Falx and parasagittal – 25%
The falx is a groove that runs between the two sides (hemispheres) of the brain (front to back). Running along the top of this groove is a large blood vessel, known as the superior sagittal sinus. Falx tumors arise from the meninges folded down in the groove, whereas parasagittal tumors arise from the meninges that are near or close to the superior sagittal sinus at the top of the groove.
Convexity – 20%
These tumors grow on the surface of the brain not involving the falx or parasagittal region.
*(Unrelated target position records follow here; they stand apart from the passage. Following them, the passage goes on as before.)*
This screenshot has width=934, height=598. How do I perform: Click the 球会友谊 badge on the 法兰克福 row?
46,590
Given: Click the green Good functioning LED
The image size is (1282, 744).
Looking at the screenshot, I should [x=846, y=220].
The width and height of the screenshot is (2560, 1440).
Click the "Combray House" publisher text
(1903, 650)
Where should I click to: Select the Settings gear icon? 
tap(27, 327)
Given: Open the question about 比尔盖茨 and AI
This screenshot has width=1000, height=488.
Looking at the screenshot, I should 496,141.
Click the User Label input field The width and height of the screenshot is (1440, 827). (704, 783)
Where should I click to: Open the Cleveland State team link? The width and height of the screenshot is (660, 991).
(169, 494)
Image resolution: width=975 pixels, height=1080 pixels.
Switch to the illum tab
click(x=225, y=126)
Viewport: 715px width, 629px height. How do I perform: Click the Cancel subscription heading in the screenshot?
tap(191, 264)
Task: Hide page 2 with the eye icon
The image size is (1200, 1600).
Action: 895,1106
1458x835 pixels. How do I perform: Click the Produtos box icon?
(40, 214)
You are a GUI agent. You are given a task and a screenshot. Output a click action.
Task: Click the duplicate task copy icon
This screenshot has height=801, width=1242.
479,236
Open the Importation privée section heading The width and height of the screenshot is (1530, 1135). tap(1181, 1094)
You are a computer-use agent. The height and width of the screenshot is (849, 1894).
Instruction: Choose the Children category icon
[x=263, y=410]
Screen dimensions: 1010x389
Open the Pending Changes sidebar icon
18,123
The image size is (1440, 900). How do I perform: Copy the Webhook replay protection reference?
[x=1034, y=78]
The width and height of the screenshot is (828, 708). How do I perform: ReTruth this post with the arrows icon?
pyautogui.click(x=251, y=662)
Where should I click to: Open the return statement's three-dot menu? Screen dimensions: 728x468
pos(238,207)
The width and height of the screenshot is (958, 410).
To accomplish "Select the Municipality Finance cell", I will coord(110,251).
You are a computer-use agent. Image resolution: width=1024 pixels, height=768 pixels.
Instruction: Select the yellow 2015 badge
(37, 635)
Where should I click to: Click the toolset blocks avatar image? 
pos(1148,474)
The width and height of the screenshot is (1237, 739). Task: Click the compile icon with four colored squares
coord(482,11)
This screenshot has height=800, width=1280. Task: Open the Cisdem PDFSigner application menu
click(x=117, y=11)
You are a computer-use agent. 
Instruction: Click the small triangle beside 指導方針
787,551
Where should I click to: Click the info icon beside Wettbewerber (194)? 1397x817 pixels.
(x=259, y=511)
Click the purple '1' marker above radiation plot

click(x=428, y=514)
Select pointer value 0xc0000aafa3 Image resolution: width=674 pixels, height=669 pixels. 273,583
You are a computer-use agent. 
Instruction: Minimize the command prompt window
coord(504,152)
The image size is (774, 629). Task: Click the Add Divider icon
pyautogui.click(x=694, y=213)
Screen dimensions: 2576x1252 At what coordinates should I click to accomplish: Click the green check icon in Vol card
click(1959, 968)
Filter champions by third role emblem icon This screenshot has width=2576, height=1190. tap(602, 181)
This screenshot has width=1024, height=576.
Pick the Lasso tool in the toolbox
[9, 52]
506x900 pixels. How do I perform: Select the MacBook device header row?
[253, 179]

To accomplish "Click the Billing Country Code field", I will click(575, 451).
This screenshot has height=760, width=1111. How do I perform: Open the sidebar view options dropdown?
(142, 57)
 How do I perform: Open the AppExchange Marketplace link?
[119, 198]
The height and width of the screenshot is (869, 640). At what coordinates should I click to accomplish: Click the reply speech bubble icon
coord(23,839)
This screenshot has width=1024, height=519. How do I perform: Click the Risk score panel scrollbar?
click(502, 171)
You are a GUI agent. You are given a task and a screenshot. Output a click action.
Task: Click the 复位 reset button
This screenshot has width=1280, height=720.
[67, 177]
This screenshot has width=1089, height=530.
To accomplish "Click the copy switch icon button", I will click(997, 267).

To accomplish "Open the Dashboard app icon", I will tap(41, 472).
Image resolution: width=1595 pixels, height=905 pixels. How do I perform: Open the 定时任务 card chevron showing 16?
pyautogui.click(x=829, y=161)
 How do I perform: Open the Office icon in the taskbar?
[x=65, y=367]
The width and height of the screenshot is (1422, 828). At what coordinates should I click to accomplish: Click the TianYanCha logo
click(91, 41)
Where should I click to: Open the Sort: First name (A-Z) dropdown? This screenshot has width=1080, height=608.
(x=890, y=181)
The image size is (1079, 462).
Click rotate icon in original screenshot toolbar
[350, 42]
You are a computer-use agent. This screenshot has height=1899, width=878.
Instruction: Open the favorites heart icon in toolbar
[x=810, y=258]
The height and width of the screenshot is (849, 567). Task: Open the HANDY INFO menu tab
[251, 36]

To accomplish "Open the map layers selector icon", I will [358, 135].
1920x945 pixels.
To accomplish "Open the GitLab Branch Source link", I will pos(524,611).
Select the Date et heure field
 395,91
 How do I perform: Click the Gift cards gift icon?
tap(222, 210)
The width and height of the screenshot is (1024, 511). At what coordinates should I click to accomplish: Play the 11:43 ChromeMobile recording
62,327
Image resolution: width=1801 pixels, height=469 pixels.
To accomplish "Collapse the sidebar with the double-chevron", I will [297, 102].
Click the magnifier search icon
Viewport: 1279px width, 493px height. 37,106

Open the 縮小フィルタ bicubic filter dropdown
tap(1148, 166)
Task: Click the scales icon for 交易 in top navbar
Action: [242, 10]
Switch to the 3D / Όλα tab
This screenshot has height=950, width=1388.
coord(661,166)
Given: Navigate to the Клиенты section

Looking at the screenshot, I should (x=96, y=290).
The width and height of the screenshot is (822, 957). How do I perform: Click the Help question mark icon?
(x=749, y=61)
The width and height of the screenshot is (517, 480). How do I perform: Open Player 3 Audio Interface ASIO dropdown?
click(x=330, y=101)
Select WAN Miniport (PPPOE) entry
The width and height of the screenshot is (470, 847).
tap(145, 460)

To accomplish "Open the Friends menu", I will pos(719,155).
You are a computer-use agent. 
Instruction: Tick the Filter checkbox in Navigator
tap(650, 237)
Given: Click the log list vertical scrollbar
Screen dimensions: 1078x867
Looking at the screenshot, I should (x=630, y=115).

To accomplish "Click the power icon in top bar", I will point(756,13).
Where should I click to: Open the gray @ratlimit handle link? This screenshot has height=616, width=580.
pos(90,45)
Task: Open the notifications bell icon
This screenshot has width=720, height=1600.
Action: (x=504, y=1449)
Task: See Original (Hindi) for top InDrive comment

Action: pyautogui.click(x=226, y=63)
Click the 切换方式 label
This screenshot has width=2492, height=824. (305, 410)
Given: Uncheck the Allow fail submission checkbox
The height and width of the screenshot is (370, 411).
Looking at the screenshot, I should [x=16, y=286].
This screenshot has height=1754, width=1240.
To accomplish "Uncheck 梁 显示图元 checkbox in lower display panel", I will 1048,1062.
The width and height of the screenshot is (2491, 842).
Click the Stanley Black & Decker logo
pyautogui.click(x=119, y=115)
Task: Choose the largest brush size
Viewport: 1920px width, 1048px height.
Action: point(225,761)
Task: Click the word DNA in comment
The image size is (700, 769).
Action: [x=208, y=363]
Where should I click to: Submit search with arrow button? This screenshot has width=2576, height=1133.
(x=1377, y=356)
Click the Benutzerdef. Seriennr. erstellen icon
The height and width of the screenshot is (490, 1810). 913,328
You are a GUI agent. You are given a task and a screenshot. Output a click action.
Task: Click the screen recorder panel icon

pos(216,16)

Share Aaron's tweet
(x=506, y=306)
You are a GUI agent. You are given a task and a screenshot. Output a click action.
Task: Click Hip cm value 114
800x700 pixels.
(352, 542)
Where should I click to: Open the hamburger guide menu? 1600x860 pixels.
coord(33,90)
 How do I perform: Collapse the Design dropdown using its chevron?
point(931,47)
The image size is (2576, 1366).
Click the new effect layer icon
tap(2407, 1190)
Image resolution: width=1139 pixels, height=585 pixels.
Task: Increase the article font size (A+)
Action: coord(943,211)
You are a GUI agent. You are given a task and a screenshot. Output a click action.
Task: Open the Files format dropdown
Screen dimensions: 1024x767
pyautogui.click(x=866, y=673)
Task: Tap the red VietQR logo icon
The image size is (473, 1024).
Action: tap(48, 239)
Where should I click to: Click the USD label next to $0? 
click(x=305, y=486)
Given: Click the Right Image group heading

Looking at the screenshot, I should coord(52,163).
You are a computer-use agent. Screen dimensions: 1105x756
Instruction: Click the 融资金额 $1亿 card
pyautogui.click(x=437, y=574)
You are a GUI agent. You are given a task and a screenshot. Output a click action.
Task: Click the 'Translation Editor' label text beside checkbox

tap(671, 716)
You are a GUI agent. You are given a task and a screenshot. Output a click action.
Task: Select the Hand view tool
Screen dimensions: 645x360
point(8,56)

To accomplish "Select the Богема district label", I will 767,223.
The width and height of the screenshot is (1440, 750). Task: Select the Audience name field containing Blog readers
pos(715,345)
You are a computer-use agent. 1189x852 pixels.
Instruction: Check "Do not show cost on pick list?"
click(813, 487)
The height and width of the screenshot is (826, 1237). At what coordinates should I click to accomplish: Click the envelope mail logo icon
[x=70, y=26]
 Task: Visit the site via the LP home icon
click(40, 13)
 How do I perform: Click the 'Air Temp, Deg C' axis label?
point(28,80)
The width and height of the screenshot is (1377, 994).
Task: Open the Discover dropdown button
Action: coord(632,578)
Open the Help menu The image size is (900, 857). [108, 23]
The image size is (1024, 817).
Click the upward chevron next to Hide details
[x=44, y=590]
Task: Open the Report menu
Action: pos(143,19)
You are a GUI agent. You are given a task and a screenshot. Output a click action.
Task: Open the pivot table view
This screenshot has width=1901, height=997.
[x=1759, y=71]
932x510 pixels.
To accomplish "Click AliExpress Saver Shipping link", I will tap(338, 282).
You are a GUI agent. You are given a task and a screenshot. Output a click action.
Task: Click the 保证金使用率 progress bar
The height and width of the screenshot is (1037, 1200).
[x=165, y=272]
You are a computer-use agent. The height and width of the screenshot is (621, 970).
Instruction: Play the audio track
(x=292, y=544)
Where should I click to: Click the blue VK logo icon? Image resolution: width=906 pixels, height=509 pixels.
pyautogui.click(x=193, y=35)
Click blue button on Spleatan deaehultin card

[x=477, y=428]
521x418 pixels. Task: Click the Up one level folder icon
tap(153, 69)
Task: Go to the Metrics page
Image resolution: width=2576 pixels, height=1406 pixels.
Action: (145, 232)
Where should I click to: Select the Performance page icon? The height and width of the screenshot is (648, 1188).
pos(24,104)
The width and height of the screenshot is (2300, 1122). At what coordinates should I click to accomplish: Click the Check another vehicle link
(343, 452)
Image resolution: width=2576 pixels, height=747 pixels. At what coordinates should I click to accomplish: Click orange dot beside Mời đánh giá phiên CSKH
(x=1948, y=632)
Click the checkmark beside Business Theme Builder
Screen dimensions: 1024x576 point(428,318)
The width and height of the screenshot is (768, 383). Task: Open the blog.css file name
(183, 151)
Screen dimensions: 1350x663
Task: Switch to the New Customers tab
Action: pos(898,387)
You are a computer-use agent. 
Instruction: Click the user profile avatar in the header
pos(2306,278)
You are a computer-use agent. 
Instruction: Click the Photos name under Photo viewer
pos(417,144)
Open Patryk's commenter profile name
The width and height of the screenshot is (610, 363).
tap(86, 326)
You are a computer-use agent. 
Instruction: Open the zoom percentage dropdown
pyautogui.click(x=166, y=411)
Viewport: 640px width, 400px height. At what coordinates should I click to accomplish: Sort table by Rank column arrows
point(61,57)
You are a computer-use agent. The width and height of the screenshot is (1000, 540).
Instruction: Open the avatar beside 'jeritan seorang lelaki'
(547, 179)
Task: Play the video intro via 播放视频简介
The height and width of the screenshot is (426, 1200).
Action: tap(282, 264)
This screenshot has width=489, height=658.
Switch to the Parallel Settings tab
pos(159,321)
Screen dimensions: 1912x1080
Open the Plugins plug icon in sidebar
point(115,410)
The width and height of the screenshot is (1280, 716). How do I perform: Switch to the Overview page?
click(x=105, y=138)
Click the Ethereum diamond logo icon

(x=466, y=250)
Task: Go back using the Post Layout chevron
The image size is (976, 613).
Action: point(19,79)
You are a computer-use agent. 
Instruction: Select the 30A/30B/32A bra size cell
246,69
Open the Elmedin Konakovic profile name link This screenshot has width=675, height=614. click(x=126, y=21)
Sphenoid wing (also called sphenoid ridge) – 20%
Sphenoid wing meningiomas lie behind the eyes.
Olfactory groove – 10%
Olfactory groove meningiomas grow along the nerves that run between the brain and the nose.
Suprasellar – 10%
These meningiomas grow above a bony depression that houses the pituitary gland and are very close to where the optic nerve from each eye intersects with the other.
Posterior fossa – 10%
Posterior fossa tumors lie on the underside of the brain.
Intraventricular – 2%
Intraventricular meningiomas are associated with the connected chambers of fluid that circulate throughout the central nervous system. This fluid is known as cerebrospinal fluid (CSF).
Intraorbital – <2%
Intraorbital meningiomas grow around the eye sockets of your skull.
Spinal – <2%
Spinal meningiomas occur within the spinal cord predominantly in the region of the spine between the neck and abdomen (thoracic area).